The purpose of Lightroom (cloudy) is the make all images available everywhere. You can’t keep the images on a local network because the Adobe cloud is at Adobe and not on your local network. Lightroom Classic uses a single user database that by design can’t be on a network for data integrity Lightroom cloudy uses a robust industrial strength database designed for internet access. You can use one or the other. The integration of Lightroom Classic with Lightroom is a transition from Classic to the cloud. The integration can be used to your advantage, but there is no guarantee that the integration will continue or be improved


Sent from my iPad using Tapatalk
 
The purpose of Lightroom (cloudy) is the make all images available everywhere. You can’t keep the images on a local network because the Adobe cloud is at Adobe and not on your local network. Lightroom Classic uses a single user database that by design can’t be on a network for data integrity Lightroom cloudy uses a robust industrial strength database designed for internet access. You can use one or the other. The integration of Lightroom Classic with Lightroom is a transition from Classic to the cloud. The integration can be used to your advantage, but there is no guarantee that the integration will continue or be improved

There's an ominous tone to the end of that which I think needs to be noted. I think many of us expect that over years Classic will wither on the vine and Cloudy will be the successor. But I think almost all of those also think that is years and years away. Adobe still invests in Classic. A very key aspect is that Classic and Cloudy share the same image rendering engine for raw conversion, so there appears to be zero risk in losing your edits if you one day decide to migrate. I think there will be plenty of time if there is ever a point at which migration is to become more, rather than less difficult.
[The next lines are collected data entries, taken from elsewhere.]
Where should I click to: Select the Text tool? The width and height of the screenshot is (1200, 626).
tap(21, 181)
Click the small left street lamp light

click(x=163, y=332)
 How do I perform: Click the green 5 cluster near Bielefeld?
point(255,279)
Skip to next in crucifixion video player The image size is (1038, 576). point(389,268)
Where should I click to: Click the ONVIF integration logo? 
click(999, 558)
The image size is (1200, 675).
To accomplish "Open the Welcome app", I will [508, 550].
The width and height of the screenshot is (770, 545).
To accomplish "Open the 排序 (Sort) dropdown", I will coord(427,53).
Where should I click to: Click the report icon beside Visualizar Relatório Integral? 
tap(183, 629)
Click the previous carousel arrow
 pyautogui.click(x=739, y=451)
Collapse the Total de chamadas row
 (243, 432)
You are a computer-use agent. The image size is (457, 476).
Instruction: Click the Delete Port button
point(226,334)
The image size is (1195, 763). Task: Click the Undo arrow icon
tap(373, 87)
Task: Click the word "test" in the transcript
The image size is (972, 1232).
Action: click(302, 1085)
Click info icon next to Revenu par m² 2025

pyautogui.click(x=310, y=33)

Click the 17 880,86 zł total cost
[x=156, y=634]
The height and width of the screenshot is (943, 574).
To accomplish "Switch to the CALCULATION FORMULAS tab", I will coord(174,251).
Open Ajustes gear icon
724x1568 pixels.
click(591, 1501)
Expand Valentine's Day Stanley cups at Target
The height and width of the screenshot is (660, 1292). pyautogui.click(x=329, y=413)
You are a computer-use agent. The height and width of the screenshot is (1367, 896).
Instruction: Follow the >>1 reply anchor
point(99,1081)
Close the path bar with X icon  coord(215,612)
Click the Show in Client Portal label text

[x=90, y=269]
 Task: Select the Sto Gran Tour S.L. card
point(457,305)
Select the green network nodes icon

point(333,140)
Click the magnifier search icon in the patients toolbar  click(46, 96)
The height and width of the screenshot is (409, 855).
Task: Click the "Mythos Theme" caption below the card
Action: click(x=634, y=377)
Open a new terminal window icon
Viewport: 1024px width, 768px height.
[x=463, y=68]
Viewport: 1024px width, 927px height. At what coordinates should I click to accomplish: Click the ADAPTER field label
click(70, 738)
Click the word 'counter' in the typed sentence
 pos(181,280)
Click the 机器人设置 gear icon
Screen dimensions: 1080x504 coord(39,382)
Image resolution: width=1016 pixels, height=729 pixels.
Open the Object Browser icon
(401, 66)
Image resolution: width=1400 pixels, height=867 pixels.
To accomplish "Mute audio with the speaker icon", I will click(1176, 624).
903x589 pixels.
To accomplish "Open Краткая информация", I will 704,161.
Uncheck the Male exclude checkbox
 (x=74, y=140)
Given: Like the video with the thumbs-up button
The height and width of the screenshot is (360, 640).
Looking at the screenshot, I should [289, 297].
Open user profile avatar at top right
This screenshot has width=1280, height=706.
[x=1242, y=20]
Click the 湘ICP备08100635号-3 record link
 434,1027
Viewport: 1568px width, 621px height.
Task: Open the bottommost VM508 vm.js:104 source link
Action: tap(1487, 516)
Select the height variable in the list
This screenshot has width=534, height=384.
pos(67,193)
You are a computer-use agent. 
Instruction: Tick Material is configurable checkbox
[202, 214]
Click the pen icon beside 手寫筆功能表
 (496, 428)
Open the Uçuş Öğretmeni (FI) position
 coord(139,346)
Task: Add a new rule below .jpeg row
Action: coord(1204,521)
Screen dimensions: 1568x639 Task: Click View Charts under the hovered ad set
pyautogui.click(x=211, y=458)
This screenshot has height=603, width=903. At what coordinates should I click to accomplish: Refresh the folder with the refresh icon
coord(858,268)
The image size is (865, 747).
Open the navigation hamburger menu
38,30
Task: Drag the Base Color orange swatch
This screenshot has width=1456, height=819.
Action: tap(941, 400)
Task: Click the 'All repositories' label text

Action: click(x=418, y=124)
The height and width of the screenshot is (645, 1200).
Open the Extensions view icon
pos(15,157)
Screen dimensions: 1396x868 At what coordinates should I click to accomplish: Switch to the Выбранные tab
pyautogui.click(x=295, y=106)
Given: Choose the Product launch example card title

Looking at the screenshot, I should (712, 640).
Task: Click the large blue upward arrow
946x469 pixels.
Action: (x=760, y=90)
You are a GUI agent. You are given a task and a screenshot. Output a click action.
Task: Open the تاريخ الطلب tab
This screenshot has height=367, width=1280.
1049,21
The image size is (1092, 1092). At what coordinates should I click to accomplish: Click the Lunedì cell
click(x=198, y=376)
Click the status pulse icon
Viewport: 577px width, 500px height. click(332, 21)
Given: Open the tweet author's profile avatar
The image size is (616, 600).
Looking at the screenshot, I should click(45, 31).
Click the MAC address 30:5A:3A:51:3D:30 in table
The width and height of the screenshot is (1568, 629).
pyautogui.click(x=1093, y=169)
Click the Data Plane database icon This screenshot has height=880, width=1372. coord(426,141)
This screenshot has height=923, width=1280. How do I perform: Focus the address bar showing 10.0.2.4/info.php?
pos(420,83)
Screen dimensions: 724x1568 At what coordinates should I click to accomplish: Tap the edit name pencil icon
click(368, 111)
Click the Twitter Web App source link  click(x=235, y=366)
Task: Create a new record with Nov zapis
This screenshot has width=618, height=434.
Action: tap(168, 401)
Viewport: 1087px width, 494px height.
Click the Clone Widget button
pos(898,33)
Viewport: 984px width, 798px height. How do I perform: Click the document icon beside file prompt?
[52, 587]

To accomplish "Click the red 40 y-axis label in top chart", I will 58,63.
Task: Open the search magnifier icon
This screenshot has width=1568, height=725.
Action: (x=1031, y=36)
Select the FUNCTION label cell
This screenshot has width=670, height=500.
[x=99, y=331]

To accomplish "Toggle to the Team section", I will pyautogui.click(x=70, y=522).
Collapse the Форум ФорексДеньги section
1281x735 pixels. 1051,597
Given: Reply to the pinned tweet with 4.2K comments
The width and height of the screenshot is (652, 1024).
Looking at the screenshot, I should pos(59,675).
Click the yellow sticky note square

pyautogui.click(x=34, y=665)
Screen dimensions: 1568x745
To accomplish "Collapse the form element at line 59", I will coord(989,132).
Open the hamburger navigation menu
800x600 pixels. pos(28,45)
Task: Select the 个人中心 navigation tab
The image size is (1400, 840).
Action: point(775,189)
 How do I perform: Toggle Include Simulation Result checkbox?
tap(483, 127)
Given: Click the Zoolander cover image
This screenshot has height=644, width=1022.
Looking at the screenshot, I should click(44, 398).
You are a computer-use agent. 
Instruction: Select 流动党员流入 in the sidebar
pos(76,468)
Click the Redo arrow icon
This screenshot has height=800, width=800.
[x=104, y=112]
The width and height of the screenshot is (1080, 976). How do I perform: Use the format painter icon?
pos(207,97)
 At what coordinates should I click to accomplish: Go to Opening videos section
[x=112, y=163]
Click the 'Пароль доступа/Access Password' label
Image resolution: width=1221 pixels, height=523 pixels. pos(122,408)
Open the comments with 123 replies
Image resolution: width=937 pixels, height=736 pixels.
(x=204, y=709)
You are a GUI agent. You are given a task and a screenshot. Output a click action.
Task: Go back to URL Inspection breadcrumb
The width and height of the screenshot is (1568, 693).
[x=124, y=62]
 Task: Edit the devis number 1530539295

Personally I tend to recommend you choose one - classic or cloudy -- and not try to use the mixture. Adobe did a (in my personal opinion) lousy job on the integration, whether on purpose or accidentally designing in a lot of quirks to trip up those who do not pay the closest of attention (and even some who do). Keywords and directional asymmetry are just two examples.

If you can't migrate to Cloudy (or do not want to, e.g. because of the whole "cloud" issue), you may be an exception who needs to capitalize on the limited integration that exists. I think there is plenty of good documentation on it (including here) that if you dive in you can avoid most of the pitfalls, and I really do not expect that integration to get worse in the moderate future. Too many customers still rely on it, not just for simultaneous use of both, but for migration -- and migration is what Adobe hopes for. To get you on their cloudy version. So they are not going to make that path harder.